◆ Stored records
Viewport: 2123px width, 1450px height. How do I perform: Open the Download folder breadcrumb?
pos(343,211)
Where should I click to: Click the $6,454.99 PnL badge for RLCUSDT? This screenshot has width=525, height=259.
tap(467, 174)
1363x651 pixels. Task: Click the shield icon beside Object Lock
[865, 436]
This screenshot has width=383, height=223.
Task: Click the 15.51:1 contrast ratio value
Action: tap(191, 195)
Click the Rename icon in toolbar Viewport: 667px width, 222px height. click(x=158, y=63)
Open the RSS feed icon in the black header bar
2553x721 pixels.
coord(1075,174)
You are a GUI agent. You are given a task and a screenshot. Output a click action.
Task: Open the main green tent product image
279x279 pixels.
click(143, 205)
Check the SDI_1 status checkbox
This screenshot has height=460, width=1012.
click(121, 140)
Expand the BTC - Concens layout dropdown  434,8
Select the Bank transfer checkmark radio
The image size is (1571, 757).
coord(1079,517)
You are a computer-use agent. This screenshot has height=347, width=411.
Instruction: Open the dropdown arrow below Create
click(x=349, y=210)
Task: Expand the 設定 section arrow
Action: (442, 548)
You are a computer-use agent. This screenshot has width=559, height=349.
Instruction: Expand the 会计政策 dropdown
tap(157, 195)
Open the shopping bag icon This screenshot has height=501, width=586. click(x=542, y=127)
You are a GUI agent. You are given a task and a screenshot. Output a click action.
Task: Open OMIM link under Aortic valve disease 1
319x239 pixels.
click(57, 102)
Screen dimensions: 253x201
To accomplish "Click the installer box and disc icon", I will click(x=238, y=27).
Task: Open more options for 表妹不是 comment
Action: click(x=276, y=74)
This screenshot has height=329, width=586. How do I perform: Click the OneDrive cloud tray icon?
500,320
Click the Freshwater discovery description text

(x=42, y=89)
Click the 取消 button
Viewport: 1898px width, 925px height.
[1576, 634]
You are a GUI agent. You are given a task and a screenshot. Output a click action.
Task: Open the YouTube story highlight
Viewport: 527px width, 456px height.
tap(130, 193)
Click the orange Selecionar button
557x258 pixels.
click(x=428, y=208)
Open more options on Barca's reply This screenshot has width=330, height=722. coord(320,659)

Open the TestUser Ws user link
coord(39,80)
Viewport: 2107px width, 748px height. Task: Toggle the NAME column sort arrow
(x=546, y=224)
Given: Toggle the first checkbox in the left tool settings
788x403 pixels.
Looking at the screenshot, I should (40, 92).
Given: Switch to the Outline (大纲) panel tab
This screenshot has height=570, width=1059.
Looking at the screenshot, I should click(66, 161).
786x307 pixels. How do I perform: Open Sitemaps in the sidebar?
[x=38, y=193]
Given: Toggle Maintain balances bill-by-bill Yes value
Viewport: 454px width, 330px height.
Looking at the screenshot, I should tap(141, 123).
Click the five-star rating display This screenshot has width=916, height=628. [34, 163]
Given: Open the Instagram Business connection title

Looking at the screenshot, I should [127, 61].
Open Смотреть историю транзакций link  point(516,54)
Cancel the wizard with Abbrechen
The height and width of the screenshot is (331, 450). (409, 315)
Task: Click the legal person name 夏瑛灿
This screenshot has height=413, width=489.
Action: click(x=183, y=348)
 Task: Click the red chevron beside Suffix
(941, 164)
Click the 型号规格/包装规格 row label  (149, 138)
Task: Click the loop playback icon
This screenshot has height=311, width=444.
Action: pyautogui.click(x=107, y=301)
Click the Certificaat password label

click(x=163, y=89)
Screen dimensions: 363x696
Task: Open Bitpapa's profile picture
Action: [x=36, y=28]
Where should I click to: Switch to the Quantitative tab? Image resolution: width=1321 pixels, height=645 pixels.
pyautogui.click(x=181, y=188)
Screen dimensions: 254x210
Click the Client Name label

◆ WORK REQUIRED
Both end lines included, restate word for word the lines above from the line with "Task: Click the legal person name 夏瑛灿" to the line with "Task: Click the loop playback icon", and nothing else.

◆ RESULT BELOW
Task: Click the legal person name 夏瑛灿
This screenshot has height=413, width=489.
Action: click(x=183, y=348)
 Task: Click the red chevron beside Suffix
(941, 164)
Click the 型号规格/包装规格 row label  (149, 138)
Task: Click the loop playback icon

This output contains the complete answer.